Home » Mythology » Wondrous Tribes: Patagonian Giants

Wondrous Tribes: Patagonian Giants

A European watches a Patagonian giant swallowing an arrow to cure his stomach ache (1602)

Giants are not, properly speaking, one of the wondrous tribes of the Greek and Roman classical writers. Virtually every culture on the planet has some kind of myth about incredibly large humanoids, from eight or ten feet tall up to the size of mountains—and beyond. In Norse mythology, the entire world was created from the dismembered body of the giant Ymir.

Nor are giants alien to North and South America, continents filled with slant-eyed giants, stone-skinned giants, and every possible variation of huge, man-eating ogre. There is one particular tribe of giants, however, that I should discuss in this series on the intersection of Old World myth and legend and the exploration of the New World. These are the giants of Patagonia at the extreme southern tip of South America.

Though the bones of “giants” (actually large prehistoric animals) have been discovered throughout North and South America, Magellan’s voyage to circumnavigate the globe brings us an account of a first-hand meeting between Europeans and a tribe of giants.
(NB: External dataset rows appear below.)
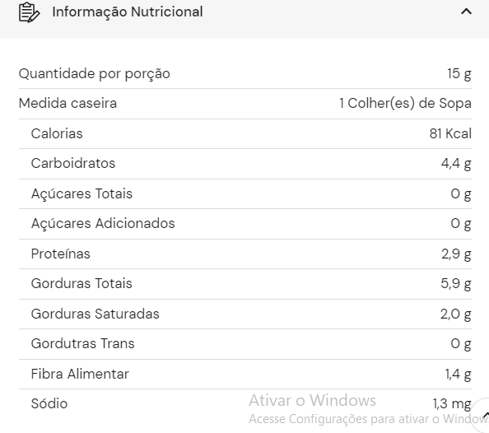Click the Gorduras Totais label

tap(82, 283)
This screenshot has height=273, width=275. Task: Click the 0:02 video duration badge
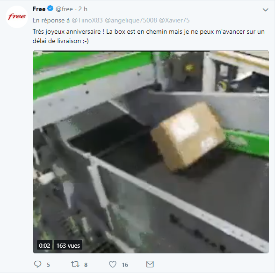click(44, 245)
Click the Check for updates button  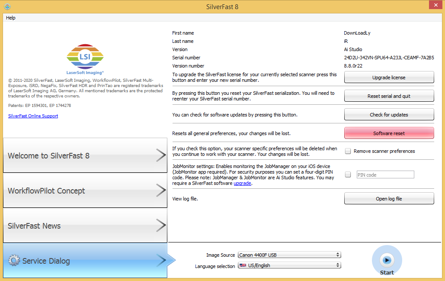coord(388,114)
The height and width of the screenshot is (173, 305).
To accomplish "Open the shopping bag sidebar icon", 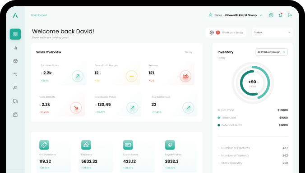I will tap(15, 114).
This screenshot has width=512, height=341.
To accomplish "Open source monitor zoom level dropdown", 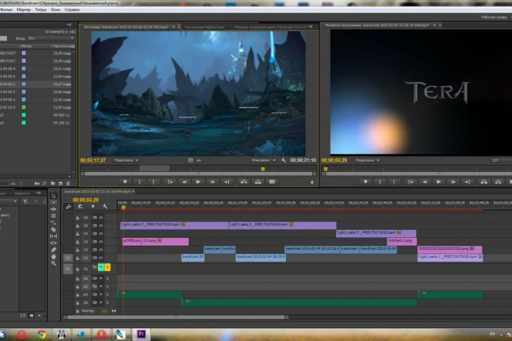I will 126,161.
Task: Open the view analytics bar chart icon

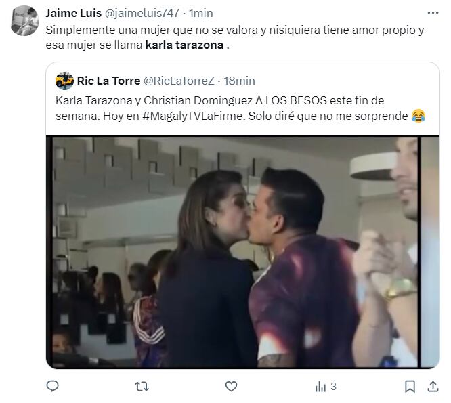Action: point(320,386)
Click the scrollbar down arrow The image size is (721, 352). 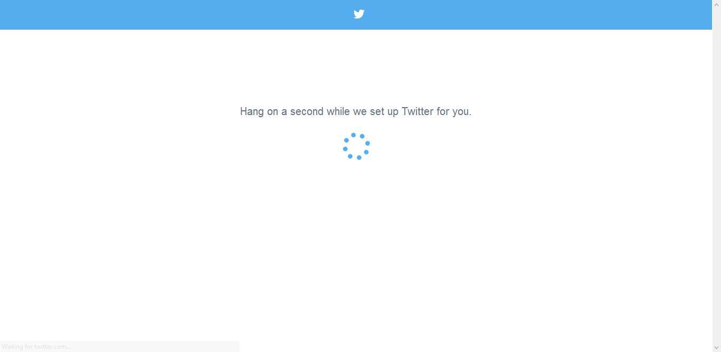pos(716,347)
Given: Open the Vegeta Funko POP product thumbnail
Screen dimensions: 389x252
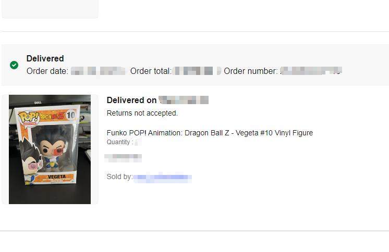Looking at the screenshot, I should (50, 149).
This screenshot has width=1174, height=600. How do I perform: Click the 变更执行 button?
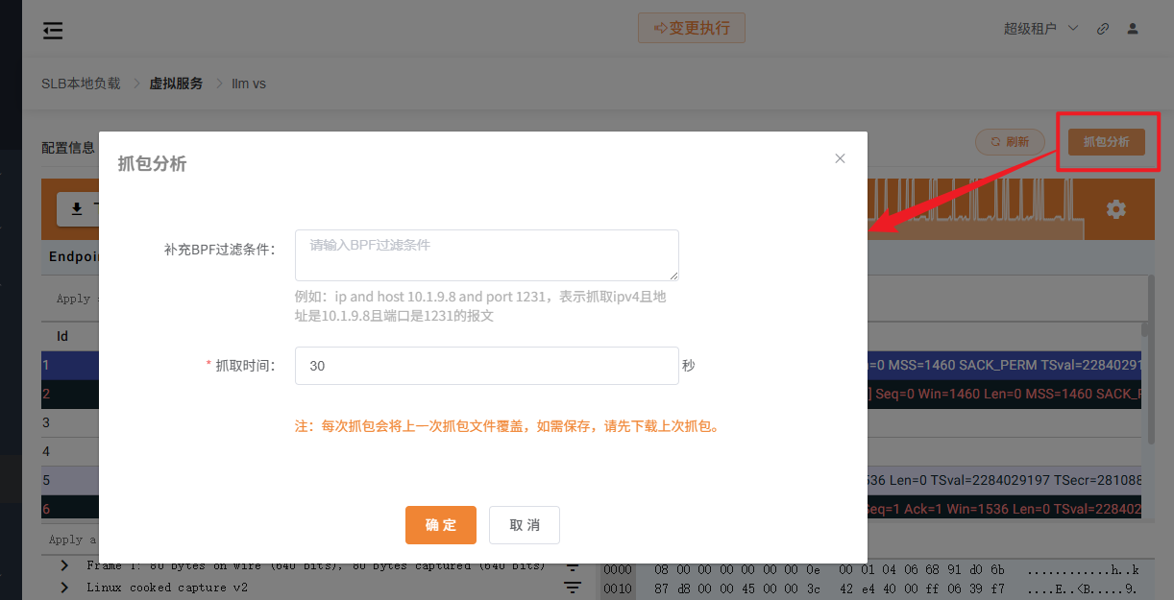692,28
The story is related by Antonio Pigafetta, an Italian nobleman who accompanied Magellan on his voyage. Pigafetta relates the following story that took place as they rounded the tip of South America in 1520:

One day we suddenly saw a naked man of giant stature on the shore of the port, dancing, singing, and throwing dust on his head. The captain-general sent one of our men to the giant so that he might perform the same actions as a sign of peace. Having done that, the man led the giant to an islet where the captain-general was waiting. When the giant was in the captain-general’s and our presence he marveled greatly, and made signs with one finger raised upward, believing that we had come from the sky. He was so tall that we reached only to his waist, and he was well proportioned.

It was once assumed that the name “Patagonian” is derived from Spanish pata, meaning “leg,” “paw,” or “foot.” (We saw that same root in Patasola in my post about monopods.) If the final syllable is taken as an augmentative, then Patagonia might then be translated something like “Land of the Bigfeet.” Nowadays, however, most people think Magellan took the name from Primaleon, a popular novel of the time. In that work, there is a race of wild people called by that name. Word of Magellan’s discovery spread, and later world maps would sometimes even label this region “Land of the Giants” (regio gigantum).
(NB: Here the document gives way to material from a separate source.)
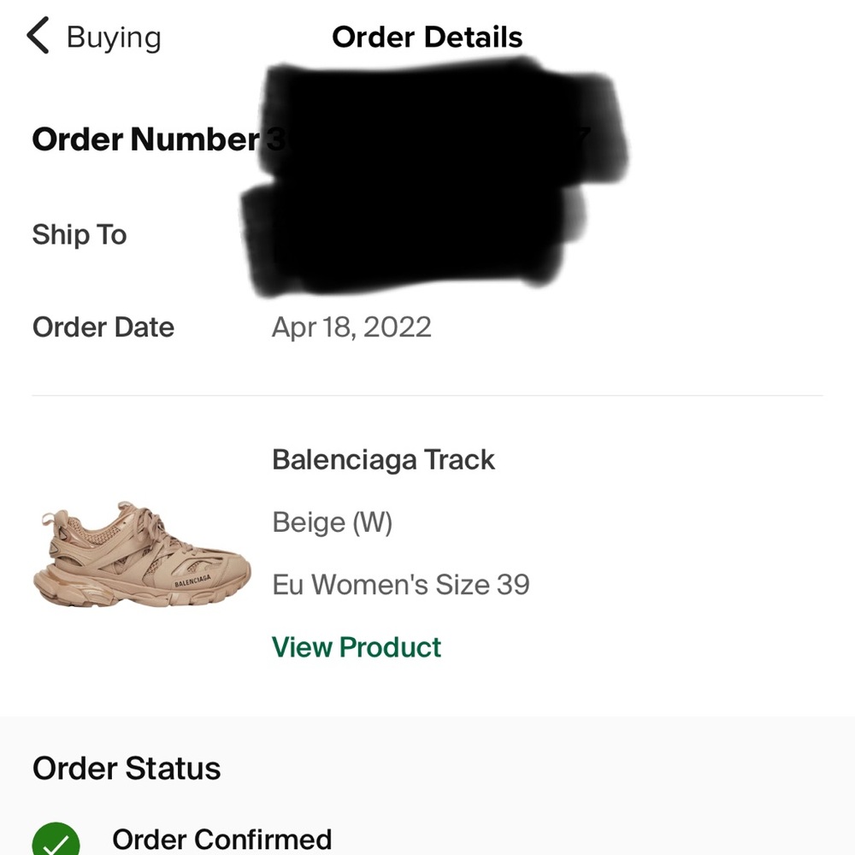
Task: Click the Beige (W) colorway text
Action: click(x=332, y=522)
What are we to make of this report? It is possible that Magellan encountered members of the Tehuelche people, who were, in fact, unusually tall—at least compared to the relatively short 16th-century Europeans. We’re talking six-footers, not ten-footers. When Sir Francis Drake visited this same region in 1628, he encountered these tall native people. Though acknowledging their impressive size, he is quick to call Magellan out for his gross exaggeration:

Magellan was not altogether deceived in naming these giants, for they generally differ from the common sort of man both in stature, bigness and strength of body, as also in the hideousness of their voices: but they are nothing so monstrous and giant-like as they were represented, there being some English men as tall as the highest we could see, but peradventure the Spaniards did not think that ever any English man would come hither to reprove them, and therefore might presume the more boldly to lie.

Ah, the joys of professional rivalry!